▶ [Task brief] Report every line below that has the string "Identify" in it.

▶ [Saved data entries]
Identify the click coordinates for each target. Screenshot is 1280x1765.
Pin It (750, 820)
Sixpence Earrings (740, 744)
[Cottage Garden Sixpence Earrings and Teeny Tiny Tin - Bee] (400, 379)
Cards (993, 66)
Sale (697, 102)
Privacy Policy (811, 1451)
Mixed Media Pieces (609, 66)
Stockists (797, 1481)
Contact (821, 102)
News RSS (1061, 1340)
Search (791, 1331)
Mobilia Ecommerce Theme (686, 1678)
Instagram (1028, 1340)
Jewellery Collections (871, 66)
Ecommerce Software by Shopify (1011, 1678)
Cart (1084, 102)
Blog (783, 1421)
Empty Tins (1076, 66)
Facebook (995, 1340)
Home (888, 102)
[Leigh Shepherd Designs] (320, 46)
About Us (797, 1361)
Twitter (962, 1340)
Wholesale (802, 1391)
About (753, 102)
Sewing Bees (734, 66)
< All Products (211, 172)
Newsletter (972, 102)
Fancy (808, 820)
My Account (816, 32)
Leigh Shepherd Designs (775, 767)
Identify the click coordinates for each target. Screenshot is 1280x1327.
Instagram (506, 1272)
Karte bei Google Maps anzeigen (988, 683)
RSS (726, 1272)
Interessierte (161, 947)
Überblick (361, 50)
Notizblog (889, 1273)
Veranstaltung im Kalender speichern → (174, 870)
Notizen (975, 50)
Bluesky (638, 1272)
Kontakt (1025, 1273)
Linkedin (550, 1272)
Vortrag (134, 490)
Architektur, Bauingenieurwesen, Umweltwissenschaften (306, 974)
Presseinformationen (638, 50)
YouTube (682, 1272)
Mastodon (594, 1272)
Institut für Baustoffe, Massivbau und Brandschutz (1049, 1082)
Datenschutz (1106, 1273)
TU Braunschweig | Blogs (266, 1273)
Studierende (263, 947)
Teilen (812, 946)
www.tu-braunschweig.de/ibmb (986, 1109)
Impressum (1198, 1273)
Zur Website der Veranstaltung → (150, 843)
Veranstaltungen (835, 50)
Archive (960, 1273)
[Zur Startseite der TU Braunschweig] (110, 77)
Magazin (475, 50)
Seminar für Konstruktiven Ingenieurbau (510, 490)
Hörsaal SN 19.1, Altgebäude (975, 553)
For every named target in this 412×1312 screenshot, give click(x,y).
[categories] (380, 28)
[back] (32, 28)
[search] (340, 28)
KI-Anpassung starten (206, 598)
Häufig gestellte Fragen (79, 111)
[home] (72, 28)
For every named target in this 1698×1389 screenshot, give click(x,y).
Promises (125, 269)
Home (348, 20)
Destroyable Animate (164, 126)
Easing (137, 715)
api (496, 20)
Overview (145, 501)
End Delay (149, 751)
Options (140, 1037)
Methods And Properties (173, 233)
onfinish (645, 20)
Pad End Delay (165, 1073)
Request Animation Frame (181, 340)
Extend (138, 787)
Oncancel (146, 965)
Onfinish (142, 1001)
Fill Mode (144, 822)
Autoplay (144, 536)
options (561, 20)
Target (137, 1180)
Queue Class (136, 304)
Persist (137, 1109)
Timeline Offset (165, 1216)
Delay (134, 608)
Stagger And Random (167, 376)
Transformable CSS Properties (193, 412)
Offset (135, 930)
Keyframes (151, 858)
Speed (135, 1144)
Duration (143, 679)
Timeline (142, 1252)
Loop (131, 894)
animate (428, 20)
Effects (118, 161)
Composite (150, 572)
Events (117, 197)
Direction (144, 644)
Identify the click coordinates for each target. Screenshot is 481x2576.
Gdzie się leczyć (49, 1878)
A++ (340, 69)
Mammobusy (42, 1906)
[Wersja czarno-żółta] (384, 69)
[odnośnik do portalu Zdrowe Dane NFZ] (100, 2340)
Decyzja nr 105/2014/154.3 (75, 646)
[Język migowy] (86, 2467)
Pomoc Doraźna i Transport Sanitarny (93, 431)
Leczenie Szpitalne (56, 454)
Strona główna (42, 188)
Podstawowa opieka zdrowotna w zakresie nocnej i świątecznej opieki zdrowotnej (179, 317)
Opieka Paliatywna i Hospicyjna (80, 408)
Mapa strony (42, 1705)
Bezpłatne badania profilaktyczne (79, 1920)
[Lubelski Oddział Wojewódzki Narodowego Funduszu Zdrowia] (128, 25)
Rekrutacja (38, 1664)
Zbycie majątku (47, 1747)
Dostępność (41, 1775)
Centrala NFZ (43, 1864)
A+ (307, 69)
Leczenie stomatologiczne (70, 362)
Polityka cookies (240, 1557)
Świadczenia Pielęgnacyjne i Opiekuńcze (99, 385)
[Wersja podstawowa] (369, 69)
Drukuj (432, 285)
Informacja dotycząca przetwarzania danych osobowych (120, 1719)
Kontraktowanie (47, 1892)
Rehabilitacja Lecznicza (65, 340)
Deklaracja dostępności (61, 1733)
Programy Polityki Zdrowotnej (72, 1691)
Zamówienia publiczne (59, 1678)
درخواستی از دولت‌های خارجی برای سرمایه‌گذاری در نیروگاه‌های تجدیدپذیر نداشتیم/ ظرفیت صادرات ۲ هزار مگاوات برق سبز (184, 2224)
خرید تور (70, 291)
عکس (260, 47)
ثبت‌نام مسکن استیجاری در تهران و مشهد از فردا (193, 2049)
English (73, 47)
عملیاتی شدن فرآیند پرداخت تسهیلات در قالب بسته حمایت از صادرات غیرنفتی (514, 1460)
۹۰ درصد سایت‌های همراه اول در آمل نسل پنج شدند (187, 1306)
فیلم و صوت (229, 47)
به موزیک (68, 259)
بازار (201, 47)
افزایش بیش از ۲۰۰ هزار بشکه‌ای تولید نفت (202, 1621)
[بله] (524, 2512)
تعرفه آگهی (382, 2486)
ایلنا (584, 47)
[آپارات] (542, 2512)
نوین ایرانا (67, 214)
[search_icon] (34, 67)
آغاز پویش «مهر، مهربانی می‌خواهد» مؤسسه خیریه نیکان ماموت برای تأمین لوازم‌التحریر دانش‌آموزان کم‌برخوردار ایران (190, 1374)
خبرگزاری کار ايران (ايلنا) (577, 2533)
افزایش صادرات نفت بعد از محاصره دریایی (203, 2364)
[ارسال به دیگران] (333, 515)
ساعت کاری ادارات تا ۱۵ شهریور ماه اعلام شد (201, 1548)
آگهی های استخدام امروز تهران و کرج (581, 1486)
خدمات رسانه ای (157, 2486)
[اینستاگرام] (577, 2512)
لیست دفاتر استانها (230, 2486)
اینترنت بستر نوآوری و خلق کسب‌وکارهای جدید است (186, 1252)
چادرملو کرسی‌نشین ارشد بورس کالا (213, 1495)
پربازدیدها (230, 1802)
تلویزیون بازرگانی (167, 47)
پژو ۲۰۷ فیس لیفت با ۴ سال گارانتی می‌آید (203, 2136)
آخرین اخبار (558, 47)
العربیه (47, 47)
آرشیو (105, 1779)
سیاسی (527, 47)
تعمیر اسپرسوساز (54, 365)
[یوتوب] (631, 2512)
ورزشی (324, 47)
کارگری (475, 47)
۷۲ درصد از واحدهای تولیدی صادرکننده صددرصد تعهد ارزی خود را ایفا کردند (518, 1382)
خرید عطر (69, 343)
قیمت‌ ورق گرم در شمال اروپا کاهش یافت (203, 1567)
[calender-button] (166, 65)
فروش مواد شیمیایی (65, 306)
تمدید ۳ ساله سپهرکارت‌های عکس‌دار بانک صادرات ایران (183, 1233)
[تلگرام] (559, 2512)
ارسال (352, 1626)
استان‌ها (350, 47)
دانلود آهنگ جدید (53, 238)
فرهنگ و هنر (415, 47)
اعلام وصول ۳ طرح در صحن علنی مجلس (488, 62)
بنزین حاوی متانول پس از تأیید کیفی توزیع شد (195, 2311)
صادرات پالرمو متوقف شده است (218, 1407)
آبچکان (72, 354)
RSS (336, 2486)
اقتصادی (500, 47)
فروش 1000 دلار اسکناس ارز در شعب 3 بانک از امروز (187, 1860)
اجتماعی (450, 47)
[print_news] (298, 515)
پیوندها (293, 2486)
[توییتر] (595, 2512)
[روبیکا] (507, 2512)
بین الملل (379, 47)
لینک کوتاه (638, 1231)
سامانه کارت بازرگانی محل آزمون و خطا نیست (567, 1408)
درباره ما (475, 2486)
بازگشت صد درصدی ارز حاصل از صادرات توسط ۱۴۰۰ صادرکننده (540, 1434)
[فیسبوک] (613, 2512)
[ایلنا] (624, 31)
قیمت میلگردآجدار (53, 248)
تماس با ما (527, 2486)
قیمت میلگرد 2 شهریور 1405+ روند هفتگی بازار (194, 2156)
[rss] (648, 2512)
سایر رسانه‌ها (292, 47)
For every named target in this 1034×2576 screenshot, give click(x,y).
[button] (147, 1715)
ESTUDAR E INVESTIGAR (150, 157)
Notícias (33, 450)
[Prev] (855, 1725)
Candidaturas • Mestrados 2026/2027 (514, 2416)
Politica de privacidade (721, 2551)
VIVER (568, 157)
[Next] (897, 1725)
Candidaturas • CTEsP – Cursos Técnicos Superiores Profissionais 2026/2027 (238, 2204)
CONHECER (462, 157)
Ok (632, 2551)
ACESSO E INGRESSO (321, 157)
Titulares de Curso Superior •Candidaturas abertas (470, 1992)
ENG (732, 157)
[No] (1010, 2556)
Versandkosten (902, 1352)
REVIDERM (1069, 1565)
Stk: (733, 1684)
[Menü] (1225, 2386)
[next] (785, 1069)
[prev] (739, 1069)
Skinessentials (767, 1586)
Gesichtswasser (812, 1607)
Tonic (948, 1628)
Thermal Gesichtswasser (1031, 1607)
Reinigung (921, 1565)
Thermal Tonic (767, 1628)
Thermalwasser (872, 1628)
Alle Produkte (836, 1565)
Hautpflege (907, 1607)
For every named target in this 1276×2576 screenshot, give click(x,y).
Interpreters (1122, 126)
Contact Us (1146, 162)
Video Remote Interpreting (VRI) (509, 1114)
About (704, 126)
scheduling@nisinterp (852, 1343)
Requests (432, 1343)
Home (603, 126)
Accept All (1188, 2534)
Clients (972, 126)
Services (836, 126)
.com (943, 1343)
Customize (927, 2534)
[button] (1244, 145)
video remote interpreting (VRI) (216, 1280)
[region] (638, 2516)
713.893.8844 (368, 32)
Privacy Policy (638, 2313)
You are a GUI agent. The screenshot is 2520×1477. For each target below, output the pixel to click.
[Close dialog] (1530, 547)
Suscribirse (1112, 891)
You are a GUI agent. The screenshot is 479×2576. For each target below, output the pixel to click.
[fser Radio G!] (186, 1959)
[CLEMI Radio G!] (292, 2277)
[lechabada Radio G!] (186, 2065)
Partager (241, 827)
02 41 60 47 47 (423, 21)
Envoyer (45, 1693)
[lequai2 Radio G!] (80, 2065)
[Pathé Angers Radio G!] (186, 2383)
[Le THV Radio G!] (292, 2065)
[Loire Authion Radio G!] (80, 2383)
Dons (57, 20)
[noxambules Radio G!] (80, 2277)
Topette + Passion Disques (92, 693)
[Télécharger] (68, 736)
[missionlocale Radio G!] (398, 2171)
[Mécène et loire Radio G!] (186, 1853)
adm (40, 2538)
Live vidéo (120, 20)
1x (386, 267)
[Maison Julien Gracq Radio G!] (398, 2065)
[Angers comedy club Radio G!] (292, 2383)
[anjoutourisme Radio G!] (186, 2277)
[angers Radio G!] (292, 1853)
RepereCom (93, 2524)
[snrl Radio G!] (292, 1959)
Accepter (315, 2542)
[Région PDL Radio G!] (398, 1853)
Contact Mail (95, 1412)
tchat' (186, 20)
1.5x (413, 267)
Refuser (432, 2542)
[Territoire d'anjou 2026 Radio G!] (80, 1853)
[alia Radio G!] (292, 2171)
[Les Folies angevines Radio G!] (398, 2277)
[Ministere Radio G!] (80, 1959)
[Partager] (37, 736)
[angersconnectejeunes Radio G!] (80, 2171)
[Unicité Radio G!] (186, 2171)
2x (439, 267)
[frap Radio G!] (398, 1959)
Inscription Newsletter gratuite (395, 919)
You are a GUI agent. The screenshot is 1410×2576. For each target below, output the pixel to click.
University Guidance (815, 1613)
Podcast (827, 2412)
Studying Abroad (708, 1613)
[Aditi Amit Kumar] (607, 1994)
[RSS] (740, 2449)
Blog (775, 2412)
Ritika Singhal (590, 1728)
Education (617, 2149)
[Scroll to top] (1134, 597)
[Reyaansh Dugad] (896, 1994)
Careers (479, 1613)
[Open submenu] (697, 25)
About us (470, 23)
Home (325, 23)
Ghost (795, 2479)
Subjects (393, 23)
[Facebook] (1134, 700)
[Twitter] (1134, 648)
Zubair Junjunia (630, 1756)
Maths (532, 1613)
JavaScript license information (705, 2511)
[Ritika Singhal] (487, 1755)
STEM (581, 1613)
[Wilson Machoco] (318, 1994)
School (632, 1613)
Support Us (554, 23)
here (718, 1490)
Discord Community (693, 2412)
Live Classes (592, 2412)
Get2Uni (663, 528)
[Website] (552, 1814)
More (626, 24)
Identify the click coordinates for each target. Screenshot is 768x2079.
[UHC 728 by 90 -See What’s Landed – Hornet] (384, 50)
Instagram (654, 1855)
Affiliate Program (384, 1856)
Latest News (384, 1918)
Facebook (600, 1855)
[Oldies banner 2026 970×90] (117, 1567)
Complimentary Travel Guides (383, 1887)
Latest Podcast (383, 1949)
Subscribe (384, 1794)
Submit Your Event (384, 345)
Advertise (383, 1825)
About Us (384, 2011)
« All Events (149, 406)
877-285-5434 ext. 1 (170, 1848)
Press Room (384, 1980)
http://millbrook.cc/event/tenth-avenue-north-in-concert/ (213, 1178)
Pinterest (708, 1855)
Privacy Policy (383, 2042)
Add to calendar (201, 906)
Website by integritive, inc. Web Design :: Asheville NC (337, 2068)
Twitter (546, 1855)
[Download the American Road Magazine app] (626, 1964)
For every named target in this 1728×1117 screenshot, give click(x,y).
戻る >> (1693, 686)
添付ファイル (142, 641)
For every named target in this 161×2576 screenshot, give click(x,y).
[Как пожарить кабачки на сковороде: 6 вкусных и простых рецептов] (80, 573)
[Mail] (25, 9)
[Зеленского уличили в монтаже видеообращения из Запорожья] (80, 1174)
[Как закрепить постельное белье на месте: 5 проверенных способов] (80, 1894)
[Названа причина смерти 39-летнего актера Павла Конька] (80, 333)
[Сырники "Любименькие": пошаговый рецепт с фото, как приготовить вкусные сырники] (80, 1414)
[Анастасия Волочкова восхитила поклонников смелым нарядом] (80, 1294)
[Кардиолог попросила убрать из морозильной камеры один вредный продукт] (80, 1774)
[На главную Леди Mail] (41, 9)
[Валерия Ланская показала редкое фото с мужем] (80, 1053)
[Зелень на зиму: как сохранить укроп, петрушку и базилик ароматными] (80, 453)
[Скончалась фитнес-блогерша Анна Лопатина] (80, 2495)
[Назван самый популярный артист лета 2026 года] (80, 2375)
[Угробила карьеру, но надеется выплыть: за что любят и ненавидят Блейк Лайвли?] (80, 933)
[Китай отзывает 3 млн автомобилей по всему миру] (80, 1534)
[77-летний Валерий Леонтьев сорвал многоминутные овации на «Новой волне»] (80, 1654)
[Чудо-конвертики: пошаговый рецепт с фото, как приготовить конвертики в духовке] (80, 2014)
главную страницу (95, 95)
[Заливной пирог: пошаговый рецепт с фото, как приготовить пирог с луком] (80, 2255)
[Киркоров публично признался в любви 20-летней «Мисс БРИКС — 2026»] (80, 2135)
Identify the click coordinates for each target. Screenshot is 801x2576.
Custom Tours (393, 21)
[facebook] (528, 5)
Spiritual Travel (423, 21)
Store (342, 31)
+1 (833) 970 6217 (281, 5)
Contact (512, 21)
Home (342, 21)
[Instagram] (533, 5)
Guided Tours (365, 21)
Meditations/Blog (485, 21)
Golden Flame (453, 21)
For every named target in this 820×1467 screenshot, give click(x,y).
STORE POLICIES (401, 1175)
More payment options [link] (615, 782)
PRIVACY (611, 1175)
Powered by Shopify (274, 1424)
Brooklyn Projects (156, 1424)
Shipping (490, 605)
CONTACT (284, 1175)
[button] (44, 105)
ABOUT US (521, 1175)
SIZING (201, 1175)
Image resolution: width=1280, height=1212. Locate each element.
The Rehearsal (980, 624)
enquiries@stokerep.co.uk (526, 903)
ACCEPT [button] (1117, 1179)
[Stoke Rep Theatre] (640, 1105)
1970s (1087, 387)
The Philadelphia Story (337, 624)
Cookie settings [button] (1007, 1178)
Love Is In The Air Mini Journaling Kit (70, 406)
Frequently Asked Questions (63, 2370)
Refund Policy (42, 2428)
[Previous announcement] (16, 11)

▶ [Result below]
Identify the click coordinates for each target. Screenshot is 1280x1765.
Identify the click coordinates for each target. Screenshot is 1280x1327.
Identify the click coordinates for each target. Screenshot is 481x2576.
Identify the click coordinates for each target. Screenshot is 768x2079.
Identify the click coordinates for each target. Screenshot is 801x2576.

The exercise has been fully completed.